### Selected text:
* Begin *

Measures which reduce price disparities across national frontiers in
the European Community are essential in order to realize the benefits of
a completed internal market in Europe, Anthony Venables told a
CEPR lunchtime meeting on 7 March. Venables presented the results of new
research, done jointly with Alasdair Smith, which indicated that
completing the internal market would bring only modest welfare gains if
it meant no more than a reduction in the costs of intra-Community trade.
If such reductions were combined with the creation of an integrated
European internal market, however, within which prices were equalized,
this would produce welfare gains about four times larger, of between 1%
and 4% of the value of consumption before the policy change. Venables
concluded that EC competition policy should aim to remove sources of
price differences between national markets within the Community: this
would increase economic welfare far more in the long run than policies
aimed only at the more obvious barriers to trade.
Anthony Venables is Roll Professor of Economic Policy at Southampton
University and a CEPR Research Fellow. In his talk, he drew on joint
research with Alasdair Smith, conducted for the Commission of the
European Communities and reported in CEPR Discussion Paper No. 233,
`Completing the Internal Market in the European Community: Some Industry
Simulations'. The lunchtime meeting at which Venables spoke was one of a
series on Trade Policy and the New International Economics, funded by
the Ford Foundation and arising out of a research programme on
`Empirical Studies of Strategic Trade Policy'.

* End *

### Entries:
* Begin *

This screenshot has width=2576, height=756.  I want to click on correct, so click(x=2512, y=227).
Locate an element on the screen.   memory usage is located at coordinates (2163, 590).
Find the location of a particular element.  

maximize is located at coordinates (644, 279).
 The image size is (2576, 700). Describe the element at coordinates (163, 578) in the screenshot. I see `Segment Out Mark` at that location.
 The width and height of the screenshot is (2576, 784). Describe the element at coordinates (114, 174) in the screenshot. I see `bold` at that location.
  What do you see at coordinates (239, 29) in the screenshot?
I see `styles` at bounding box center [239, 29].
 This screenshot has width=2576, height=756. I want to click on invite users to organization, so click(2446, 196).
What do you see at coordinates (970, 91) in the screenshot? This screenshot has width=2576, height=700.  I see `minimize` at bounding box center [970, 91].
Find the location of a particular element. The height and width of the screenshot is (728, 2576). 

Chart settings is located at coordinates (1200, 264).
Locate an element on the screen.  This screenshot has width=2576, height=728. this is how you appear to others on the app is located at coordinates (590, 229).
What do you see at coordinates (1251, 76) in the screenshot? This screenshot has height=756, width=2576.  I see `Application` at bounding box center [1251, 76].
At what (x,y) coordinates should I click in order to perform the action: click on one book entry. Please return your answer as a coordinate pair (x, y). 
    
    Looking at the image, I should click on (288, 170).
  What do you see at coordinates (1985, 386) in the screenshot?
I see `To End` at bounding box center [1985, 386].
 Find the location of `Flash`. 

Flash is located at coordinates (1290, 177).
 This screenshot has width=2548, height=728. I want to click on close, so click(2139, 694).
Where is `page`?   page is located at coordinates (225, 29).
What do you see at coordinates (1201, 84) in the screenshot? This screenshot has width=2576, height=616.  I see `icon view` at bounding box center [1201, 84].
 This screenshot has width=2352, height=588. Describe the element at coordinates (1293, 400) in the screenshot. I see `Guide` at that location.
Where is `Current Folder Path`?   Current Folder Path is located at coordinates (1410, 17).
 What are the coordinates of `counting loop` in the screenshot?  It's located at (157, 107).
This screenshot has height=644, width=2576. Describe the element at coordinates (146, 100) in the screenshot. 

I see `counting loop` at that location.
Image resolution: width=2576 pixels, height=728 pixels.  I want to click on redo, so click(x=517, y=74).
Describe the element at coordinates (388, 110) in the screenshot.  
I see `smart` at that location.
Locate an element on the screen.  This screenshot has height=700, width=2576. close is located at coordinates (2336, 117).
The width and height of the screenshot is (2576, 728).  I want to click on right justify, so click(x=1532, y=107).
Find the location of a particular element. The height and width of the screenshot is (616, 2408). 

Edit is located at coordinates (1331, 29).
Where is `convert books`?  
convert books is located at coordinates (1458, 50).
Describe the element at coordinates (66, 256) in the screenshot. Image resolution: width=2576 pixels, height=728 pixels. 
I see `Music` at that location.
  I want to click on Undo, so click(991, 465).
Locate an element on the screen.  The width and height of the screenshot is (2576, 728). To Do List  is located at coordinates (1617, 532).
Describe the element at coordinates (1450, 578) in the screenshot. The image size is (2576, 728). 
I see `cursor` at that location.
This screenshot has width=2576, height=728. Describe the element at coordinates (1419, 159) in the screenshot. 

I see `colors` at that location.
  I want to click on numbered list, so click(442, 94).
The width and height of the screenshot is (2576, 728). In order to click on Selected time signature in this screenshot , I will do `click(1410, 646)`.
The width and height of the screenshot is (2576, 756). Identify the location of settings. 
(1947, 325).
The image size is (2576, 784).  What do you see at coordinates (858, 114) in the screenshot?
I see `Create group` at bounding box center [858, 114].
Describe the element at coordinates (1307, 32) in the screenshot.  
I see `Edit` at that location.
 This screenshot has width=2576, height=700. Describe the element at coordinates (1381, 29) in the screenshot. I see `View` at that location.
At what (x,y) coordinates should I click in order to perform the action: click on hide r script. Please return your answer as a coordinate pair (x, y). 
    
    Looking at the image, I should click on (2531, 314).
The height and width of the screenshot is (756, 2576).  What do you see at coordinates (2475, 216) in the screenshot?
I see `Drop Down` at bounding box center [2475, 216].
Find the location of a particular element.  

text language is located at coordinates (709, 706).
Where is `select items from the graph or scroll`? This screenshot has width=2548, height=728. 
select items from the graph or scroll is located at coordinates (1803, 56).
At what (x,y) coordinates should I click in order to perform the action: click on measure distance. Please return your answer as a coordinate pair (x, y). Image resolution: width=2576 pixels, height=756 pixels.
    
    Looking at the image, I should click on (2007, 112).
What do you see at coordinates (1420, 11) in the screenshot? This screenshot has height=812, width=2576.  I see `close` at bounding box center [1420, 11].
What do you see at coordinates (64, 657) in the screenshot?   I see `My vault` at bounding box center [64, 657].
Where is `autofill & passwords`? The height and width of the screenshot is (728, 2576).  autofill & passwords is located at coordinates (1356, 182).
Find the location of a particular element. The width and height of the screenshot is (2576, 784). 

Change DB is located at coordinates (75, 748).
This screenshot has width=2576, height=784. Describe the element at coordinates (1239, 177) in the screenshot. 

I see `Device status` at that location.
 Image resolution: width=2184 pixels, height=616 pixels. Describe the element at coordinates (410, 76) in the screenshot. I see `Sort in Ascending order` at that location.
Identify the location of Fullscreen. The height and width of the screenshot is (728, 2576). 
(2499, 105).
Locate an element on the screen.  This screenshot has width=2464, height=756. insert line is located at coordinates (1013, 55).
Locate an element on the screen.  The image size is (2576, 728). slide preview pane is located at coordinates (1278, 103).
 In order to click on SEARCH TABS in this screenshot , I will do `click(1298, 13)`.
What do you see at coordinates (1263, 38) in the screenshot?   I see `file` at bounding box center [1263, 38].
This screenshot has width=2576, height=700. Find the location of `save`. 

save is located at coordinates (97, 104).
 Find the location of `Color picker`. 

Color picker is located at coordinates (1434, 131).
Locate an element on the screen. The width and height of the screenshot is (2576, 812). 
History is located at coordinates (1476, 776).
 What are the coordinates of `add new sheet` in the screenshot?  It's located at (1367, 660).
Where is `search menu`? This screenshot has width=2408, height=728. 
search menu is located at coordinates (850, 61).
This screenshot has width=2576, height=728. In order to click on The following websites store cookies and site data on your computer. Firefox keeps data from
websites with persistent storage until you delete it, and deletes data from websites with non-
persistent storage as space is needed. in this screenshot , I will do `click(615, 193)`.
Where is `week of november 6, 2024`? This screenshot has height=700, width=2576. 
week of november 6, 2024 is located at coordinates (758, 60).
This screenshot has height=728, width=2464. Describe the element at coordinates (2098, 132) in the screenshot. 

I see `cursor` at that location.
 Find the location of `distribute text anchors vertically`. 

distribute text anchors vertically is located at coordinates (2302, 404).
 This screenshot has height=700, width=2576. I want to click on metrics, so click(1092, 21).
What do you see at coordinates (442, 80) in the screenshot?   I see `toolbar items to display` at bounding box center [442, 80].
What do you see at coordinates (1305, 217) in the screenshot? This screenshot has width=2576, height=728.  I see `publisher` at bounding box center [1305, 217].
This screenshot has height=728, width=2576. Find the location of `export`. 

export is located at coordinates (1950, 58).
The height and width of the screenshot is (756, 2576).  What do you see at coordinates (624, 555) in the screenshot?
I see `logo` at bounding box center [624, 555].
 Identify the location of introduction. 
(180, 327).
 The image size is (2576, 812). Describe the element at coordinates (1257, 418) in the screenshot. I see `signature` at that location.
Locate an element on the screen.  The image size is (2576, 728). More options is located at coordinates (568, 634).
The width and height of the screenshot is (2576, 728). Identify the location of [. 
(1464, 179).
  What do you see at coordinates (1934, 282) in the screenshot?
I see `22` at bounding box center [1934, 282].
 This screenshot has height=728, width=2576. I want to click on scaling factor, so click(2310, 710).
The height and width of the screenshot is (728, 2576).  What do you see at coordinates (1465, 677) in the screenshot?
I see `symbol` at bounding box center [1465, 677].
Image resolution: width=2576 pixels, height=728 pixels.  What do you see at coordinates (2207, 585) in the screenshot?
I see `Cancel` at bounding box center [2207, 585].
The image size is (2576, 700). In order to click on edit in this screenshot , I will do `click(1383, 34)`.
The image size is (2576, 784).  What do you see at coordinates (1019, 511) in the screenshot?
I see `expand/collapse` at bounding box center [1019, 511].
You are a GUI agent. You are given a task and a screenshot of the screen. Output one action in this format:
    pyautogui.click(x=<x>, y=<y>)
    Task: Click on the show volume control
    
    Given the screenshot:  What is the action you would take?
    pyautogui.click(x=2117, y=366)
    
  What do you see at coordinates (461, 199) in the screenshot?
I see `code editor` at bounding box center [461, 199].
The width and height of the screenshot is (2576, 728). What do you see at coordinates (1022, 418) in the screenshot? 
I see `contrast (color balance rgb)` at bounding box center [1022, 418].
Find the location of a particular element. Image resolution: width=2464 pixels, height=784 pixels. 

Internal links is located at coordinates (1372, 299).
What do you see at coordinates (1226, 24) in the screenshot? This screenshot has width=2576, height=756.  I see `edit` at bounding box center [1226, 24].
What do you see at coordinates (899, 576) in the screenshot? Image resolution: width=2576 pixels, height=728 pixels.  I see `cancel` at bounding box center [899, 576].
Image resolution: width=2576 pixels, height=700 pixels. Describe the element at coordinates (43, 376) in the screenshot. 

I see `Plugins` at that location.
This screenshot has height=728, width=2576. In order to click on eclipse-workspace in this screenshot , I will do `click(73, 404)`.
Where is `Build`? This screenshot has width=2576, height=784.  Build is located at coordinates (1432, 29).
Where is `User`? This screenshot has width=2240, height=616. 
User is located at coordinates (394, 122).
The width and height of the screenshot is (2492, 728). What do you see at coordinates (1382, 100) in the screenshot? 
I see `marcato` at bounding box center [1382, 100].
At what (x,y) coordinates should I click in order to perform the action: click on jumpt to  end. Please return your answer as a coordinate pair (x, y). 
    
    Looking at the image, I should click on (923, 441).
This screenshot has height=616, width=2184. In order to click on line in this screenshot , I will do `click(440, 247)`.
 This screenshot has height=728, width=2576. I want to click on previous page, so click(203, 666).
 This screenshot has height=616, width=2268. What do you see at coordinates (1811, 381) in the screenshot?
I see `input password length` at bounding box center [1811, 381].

* End *

### What is asked:
- A) Translate this sentence from the summary of the Venables talk into Spanish: "Anthony Venables is Roll Professor of Economic Policy at Southampton University and a CEPR Research Fellow."
- B) According to the summary of the Venables talk, why should EC competition policy aim to remove sources of price differences between national markets? Answer in one to three sentences.
- C) Go on with the summary of the Venables talk from its last sentence.
The entries come from a separate source.

### Outputs for the tasks:
- A) Anthony Venables es catedrático Roll de Política Económica en la Universidad de Southampton e investigador asociado del CEPR.

- B) His research with Alasdair Smith found that only cutting the costs of intra-Community trade would bring modest welfare gains. Combining those cuts with an integrated market where prices are equalized would produce gains about four times larger, between 1% and 4% of the value of consumption before the policy change. Removing price differences would therefore raise economic welfare far more in the long run than policies aimed only at the more obvious trade barriers.

- C)
Venables noted that the European Commission's objective of removing all
artificial barriers to trade in goods within the Community by 1992 would
have two effects on economic welfare. It should bring an increased
degree of competition, affecting prices as well as the range of products
offered to consumers; in addition, changes in the sizes of firms could
lead to fuller exploitation of economies of scale in production.
In order to analyse the impact of completing the internal market, Smith
and Venables developed a model of international trade which captured the
possibility that firms may have increasing returns to scale, that
markets are not perfectly competitive, and that there are large volumes
of intra-industry trade. The model treats the world market for a product
as being divided into six `countries': France, the Federal Republic of
Germany, Italy, the UK, the rest of the EC, and the rest of the world.
Smith and Venables applied this model to ten European industries, and
then used it to simulate the effects of two different characterizations
of `completion of the internal market' in Europe.
Their first simulation assumed that `completion of the internal market'
means simply that the costs associated with shipping goods within the EC
are reduced. Smith and Venables assumed that these cost savings would
equal 2.5% of the value of trade. The model simulations revealed that
such cost reductions would generate a significant increase in the volume
of intra-EC trade in the model, increasing market penetration by imports
from other Community members and thereby raising the degree of
competition in each country's market. Consumers benefit from such
increased competition, although firms' profits are reduced. As prices
are now set closer to marginal costs, overall welfare (the sum of
profits and consumers' surplus) is increased, although in none of the
industries under study does the gain exceed 1% of consumption.
In the longer run the reduction in firms' profits may lead to
restructuring and exit of firms from the industry. Remaining firms are
larger, and the fuller realization of economies of scale leads to
long-run gains which are larger than the short-run gains, but are still
less than 2% of consumption for all industries. Smith and Venables also
found that these welfare gains were larger for industries in which
returns to scale were more important.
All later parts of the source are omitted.